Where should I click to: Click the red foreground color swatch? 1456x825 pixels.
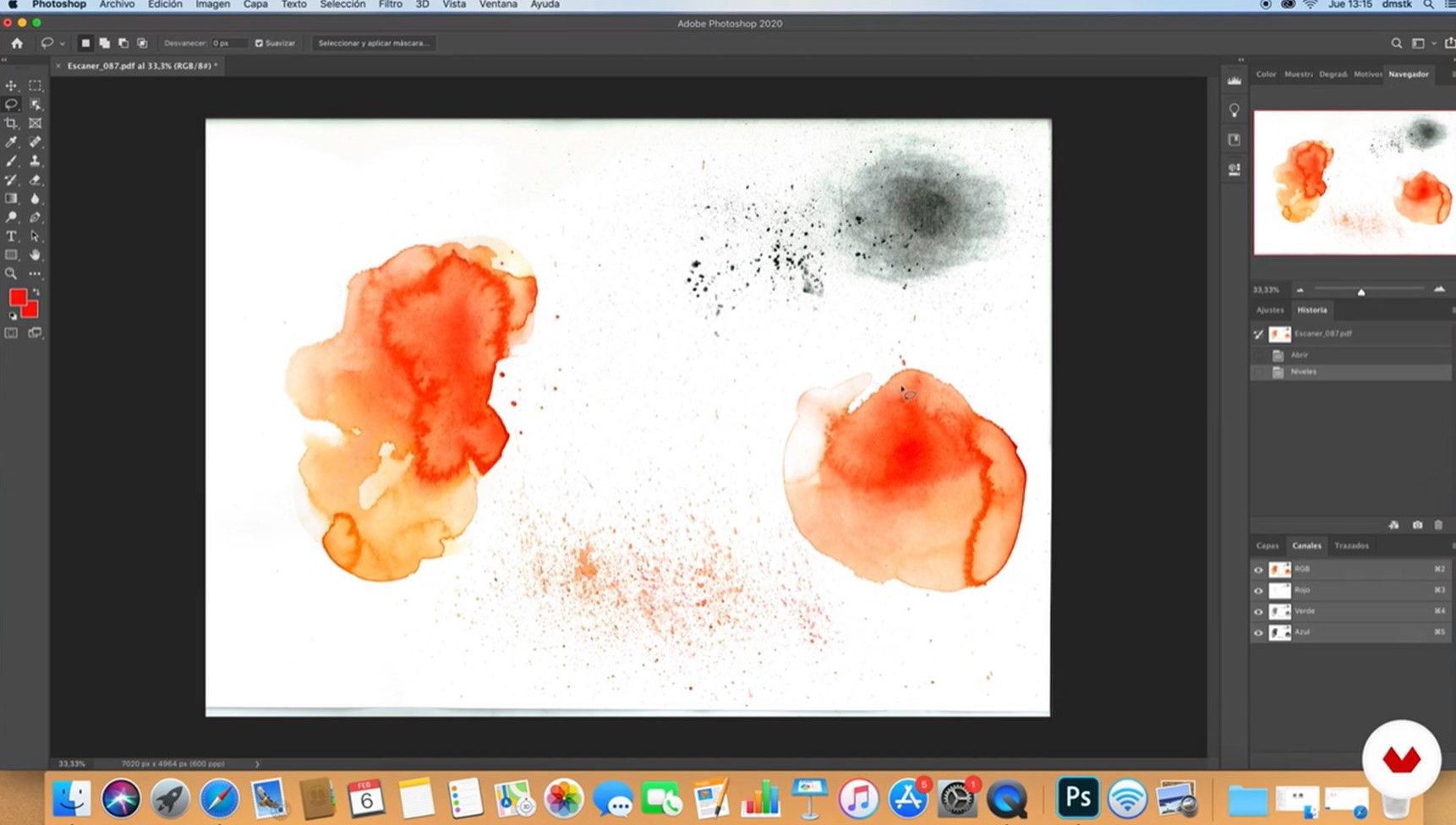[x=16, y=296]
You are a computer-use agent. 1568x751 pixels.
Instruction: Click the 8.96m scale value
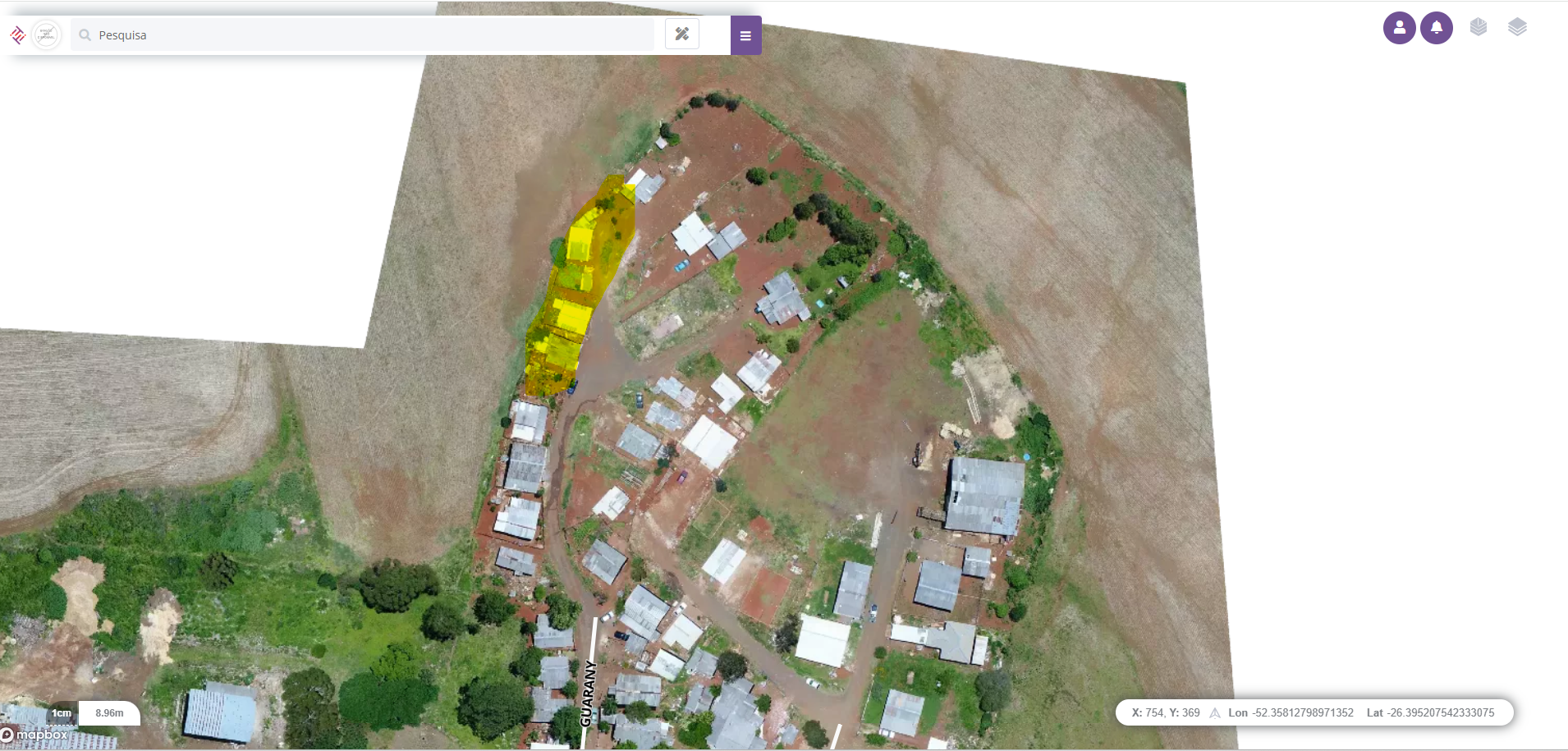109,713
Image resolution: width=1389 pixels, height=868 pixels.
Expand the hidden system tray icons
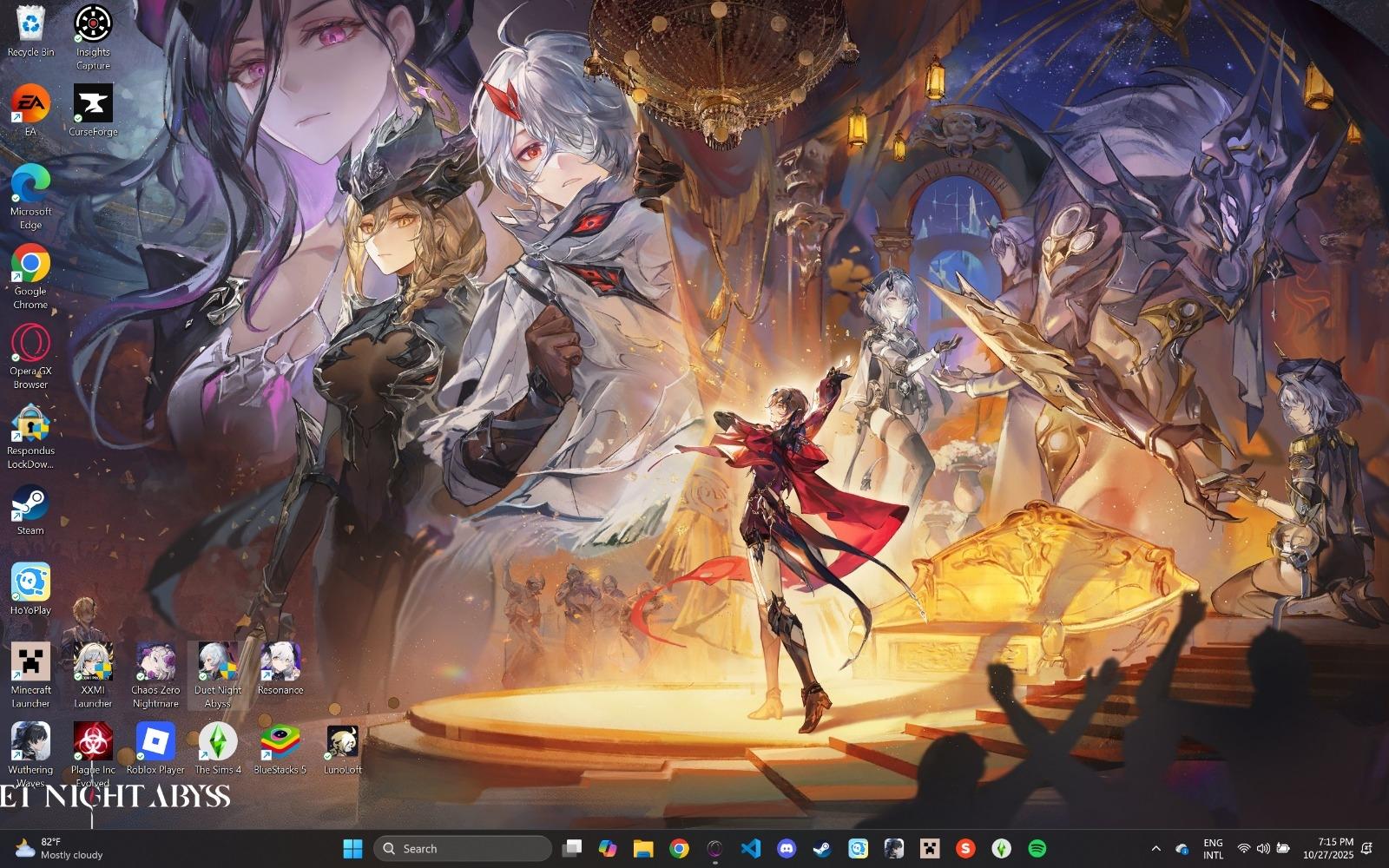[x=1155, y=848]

════════════════

#### REQUIRED ACTION:
Each line above is to be copied exactly, and the pictures are to be dropped.

#### EXPECTED ANSWER:
Where should I click to: Click the red foreground color swatch? 1456x825 pixels.
[x=16, y=296]
You are a computer-use agent. 1568x751 pixels.
Instruction: Click the 8.96m scale value
109,713
Image resolution: width=1389 pixels, height=868 pixels.
Expand the hidden system tray icons
[x=1155, y=848]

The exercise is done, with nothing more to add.